Short task = Collect every line in the entries below that contains the string "Instruction". Case counts.

Data provided =
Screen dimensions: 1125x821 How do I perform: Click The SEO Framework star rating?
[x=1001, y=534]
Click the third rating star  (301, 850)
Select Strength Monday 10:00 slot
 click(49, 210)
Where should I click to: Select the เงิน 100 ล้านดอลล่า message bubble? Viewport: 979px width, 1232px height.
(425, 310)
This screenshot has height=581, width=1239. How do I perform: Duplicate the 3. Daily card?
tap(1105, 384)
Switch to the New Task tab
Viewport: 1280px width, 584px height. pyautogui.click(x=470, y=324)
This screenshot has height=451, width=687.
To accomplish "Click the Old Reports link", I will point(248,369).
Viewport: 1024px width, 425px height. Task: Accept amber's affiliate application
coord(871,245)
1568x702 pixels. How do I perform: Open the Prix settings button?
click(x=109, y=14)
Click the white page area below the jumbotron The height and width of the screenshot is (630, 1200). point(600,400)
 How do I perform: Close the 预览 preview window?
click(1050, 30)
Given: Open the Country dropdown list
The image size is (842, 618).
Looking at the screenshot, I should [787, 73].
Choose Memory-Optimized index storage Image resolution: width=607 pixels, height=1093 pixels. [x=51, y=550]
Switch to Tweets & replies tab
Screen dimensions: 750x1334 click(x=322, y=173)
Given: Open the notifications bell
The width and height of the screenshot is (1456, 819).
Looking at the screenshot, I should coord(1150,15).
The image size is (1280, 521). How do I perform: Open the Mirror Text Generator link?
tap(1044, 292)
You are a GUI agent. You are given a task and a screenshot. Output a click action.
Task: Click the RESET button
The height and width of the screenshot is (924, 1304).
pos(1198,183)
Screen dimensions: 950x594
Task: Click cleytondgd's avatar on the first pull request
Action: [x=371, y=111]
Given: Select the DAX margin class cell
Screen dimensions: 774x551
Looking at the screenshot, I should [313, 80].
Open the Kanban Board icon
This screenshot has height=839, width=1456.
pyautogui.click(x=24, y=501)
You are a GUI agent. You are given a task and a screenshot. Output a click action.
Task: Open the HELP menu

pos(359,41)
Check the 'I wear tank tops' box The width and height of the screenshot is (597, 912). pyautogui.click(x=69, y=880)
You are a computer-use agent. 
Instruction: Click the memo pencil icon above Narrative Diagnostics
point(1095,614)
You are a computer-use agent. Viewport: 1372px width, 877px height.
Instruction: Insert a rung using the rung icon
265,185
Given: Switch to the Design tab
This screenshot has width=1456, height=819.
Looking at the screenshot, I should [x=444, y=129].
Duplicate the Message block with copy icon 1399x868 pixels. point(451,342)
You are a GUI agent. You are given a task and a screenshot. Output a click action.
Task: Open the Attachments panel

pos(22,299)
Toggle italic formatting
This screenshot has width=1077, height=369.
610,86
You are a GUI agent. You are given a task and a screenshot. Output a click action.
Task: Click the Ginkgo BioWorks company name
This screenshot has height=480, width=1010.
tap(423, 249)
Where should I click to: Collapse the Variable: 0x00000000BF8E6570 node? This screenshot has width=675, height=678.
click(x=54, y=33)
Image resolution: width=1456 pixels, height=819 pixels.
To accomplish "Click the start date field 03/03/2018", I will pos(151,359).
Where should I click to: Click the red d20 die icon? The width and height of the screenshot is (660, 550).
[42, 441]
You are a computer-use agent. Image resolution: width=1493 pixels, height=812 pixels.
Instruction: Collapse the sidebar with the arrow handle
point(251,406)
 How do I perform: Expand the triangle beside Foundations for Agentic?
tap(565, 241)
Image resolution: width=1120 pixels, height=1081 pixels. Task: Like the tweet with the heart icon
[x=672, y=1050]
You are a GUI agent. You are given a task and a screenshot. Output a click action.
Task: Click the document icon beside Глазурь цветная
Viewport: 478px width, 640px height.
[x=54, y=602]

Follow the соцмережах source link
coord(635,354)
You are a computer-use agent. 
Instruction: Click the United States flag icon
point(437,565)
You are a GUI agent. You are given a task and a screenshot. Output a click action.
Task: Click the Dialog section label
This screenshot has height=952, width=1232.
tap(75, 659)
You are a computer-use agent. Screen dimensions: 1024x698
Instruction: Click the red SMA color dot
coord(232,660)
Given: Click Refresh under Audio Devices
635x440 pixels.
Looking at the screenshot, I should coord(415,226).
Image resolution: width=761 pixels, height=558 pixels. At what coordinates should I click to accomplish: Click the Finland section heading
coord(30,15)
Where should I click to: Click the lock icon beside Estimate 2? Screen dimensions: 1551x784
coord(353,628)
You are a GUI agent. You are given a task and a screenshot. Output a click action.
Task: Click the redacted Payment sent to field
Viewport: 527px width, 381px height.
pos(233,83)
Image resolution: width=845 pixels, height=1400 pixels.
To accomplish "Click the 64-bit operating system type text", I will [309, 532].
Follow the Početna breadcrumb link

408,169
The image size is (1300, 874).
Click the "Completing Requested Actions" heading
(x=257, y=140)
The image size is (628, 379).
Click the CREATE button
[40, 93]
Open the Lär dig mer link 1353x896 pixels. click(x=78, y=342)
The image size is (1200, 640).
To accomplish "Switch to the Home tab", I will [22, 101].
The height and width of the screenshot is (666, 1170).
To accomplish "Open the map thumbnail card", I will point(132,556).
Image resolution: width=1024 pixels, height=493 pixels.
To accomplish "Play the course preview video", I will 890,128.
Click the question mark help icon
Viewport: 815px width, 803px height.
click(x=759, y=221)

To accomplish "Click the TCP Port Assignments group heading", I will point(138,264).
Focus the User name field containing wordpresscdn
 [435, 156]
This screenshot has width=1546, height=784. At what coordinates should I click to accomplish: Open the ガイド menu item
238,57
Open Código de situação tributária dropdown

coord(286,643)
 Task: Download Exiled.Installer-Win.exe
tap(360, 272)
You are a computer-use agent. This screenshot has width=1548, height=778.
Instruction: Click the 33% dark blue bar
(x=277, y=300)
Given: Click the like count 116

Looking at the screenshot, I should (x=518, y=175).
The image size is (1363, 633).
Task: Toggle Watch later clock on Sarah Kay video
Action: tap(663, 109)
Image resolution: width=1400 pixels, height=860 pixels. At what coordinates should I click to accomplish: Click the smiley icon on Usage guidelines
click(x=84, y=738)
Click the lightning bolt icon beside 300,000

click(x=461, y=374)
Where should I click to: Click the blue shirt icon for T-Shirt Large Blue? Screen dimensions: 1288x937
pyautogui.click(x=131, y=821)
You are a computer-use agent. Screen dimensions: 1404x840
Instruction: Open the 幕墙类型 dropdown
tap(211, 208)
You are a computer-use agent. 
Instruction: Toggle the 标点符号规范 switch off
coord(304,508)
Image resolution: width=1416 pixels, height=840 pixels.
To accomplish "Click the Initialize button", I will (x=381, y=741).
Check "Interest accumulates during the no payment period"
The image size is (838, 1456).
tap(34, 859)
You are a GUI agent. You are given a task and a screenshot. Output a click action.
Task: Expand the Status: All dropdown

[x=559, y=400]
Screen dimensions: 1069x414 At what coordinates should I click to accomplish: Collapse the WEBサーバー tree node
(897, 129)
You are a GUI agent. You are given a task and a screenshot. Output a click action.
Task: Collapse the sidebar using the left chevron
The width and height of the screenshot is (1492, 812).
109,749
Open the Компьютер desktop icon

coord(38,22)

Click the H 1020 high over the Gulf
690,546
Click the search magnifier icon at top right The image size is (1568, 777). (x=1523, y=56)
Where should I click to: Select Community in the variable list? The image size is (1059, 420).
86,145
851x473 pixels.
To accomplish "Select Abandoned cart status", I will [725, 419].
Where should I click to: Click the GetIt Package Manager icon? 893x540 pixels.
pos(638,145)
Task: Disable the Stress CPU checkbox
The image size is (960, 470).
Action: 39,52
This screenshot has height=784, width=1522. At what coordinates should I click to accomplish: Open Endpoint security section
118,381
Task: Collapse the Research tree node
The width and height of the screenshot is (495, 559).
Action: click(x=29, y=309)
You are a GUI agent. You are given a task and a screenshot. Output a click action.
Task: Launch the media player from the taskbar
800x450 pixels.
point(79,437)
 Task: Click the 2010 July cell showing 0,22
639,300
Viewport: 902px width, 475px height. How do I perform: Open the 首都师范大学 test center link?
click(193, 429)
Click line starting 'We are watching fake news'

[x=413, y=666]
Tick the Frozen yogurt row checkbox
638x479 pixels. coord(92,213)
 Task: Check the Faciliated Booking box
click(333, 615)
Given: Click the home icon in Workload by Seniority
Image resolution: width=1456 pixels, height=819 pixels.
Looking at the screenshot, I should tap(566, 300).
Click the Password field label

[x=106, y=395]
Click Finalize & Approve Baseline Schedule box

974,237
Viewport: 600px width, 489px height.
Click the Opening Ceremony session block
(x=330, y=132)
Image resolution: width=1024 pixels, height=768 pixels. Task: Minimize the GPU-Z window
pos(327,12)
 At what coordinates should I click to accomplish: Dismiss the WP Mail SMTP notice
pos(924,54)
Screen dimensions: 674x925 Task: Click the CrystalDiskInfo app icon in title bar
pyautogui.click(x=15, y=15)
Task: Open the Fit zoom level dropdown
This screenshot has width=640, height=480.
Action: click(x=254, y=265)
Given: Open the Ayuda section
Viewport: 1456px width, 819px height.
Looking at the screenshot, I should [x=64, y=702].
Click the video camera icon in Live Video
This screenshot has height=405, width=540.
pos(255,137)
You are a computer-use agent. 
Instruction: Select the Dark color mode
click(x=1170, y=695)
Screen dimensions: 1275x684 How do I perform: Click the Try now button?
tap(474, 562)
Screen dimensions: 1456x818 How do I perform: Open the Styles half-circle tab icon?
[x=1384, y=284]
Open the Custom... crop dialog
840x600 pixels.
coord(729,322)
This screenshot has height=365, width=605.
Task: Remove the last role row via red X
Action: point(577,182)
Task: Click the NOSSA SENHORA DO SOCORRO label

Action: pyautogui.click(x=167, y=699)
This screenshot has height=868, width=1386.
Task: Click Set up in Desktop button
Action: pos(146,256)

The reply =
Instruction: Click the memo pencil icon above Narrative Diagnostics
Instruction: Insert a rung using the rung icon
Instruction: Collapse the sidebar with the arrow handle
Instruction: Click the United States flag icon
Instruction: Click the red SMA color dot
Instruction: Click the 33% dark blue bar
Instruction: Open the 幕墙类型 dropdown
Instruction: Toggle the 标点符号规范 switch off
Instruction: Select the Dark color mode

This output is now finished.